Showing posts with label charter books. Show all posts
Showing posts with label charter books. Show all posts

Saturday, July 28, 2018

She Wakes and A Cold Blue Light: Recent '80s Horror Reads

Hola amigos, I know it's been a long time since I rapped at ya, but I've been real busy here. Been buying paperbacks like crazy, in and out of town, and have even had time to read a few. Unfortunately nothing has blown me away, a real bummer, but here are two brief reviews of the titles I've finished this summer.

While at first I was kind of digging She Wakes, the late Jack Ketchum's novel from 1989 published by Berkley Books, as it neared its end I realized I'd long lost any sense of enjoyment. Pretentious and mean-spirited, Ketchum seems to be floundering a bit in this rather overlooked title in his oeuvre. A supernatural story set in a well-depicted Greece, the She of the title is of course an ancient scary goddess ravenous for sex and death in the guise of vacation fling. You know how it goes. Characterization is dull and hollow, prose is Hemingway lite, and scares and/or creepiness marginal. The unrelenting conviction that made Girl Next Door and Off Season such horror powerhouses is missing.

I do like the at times despairing tone of Ketchum's style—He felt a moment of impotent fury. These were all good people. They didn't deserve this. None of them did—because it gets at my understanding of horror: that terrible things happen to good people for no reason. I mean, that's life, right? I'm not crazy about horror in which awful people get a dreadful comeuppance; that seems a cheap satisfaction. And while zombies and gore and flesh-eating appear in the last quarter of the story (a few sex scenes are written pretty well too in a sort of erotic horror manner), they produce no horrific frisson; no, it's just there, and it did nothing whatsoever for me. Lots of time drawing characters together for what promises to be a doozy of climax, but it is dead on arrival, muted, overwrought, even distasteful in an ugly way.
══════════
> [WRITTEN REQUEST 1]: Copy word for word the stretch of the review from "She Wakes and" through "finished this summer.".
The listing below has nothing to do with the review above.
══════════
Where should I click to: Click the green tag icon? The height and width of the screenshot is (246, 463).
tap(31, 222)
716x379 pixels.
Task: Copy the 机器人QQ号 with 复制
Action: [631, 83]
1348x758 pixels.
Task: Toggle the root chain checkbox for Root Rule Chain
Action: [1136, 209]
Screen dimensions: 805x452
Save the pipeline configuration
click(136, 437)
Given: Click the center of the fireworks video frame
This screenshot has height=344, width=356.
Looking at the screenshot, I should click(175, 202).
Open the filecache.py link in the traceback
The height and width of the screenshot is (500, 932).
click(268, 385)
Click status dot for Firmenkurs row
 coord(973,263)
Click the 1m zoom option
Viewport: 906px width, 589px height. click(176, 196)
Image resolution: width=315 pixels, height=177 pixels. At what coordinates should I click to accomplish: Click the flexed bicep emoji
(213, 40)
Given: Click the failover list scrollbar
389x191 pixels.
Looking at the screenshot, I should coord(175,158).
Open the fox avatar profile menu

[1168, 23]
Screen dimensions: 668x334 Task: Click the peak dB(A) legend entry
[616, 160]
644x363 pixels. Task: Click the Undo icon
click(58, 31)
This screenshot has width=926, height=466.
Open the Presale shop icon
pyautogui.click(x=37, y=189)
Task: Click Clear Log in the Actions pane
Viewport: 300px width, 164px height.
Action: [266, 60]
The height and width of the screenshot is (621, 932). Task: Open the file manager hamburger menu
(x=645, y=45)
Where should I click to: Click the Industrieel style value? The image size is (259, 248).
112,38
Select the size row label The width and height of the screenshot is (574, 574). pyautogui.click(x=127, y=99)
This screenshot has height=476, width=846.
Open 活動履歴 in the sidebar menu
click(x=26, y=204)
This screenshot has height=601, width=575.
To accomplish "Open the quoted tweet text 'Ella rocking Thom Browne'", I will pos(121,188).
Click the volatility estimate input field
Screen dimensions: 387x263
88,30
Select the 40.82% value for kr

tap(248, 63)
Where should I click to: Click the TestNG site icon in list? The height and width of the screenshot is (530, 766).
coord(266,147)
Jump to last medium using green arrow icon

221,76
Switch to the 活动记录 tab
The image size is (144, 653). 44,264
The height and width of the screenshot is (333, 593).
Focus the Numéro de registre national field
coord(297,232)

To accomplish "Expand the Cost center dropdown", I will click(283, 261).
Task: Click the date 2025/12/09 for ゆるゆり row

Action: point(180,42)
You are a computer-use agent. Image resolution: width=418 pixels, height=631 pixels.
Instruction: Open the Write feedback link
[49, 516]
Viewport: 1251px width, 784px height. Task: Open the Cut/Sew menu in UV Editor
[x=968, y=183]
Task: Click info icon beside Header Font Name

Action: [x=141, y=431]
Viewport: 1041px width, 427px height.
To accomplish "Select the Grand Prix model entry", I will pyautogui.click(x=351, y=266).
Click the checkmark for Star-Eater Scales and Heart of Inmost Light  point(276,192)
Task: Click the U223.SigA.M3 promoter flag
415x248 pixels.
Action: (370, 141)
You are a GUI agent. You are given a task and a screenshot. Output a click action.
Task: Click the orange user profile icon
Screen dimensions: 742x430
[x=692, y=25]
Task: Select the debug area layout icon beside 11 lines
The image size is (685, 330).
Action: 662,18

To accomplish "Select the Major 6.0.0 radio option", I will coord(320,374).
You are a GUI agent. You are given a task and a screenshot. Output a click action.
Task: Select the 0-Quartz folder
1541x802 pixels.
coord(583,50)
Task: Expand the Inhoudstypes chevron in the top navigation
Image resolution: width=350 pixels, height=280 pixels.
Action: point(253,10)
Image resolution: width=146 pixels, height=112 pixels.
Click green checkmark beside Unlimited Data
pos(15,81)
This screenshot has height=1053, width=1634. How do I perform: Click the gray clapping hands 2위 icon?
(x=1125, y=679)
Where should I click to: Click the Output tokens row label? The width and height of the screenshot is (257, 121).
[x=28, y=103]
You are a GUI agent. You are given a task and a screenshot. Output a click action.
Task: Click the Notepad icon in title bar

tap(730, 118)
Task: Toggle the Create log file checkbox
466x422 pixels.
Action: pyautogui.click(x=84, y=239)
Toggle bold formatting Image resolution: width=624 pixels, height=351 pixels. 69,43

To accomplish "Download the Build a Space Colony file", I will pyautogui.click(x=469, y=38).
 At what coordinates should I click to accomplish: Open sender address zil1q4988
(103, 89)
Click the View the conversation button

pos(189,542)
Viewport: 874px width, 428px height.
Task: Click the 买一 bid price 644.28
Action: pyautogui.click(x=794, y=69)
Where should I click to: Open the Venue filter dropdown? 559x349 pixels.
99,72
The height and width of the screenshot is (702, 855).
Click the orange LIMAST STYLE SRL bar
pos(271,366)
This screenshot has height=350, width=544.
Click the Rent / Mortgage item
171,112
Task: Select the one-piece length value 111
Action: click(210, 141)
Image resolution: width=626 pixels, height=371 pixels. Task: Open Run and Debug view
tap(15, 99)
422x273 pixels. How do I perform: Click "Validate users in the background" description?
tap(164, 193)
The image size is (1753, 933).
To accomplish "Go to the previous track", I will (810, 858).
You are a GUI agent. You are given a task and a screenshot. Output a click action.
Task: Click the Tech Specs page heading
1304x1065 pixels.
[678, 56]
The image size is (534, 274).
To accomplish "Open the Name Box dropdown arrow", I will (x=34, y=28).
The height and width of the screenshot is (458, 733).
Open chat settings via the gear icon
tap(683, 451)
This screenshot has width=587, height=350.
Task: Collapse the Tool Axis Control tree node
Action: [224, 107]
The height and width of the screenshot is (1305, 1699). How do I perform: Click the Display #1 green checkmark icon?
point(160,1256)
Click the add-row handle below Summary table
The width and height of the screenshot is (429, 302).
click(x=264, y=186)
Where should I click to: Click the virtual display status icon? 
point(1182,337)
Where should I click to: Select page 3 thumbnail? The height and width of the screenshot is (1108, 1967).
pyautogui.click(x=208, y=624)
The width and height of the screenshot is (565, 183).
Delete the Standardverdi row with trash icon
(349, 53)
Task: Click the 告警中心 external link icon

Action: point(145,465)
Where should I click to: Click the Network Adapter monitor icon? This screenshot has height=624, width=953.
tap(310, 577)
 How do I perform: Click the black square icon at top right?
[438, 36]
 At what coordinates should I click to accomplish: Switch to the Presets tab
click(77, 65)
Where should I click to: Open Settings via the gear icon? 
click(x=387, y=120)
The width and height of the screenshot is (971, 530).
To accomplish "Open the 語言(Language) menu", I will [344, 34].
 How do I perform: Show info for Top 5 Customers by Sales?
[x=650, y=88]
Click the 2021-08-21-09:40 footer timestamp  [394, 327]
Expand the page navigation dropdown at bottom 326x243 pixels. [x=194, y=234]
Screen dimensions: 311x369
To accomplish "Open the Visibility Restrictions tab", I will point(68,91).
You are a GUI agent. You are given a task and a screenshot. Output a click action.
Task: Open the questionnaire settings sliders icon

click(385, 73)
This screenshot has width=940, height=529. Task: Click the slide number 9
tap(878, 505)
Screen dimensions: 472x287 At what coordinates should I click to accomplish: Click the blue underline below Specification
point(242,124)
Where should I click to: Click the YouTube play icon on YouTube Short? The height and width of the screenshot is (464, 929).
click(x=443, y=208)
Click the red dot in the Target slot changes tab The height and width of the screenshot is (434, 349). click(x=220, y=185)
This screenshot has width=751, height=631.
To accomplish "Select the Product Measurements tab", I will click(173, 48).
══════════
> [WRITTEN REQUEST 2]: Scale down the listing from the line containing "Where should I click to: Click the YouTube" through its end, multiplying every coordinate in the answers by 0.35 and rounding to whole numbers with halves rounded up. Give only those lines again, requests included.

> [FULL OUTPUT 1]:
She Wakes and A Cold Blue Light: Recent '80s Horror Reads

Hola amigos, I know it's been a long time since I rapped at ya, but I've been real busy here. Been buying paperbacks like crazy, in and out of town, and have even had time to read a few. Unfortunately nothing has blown me away, a real bummer, but here are two brief reviews of the titles I've finished this summer.

> [FULL OUTPUT 2]:
Where should I click to: Click the YouTube play icon on YouTube Short? The height and width of the screenshot is (464, 929).
click(x=155, y=73)
Click the red dot in the Target slot changes tab The height and width of the screenshot is (434, 349). click(x=77, y=65)
This screenshot has width=751, height=631.
To accomplish "Select the Product Measurements tab", I will click(61, 17).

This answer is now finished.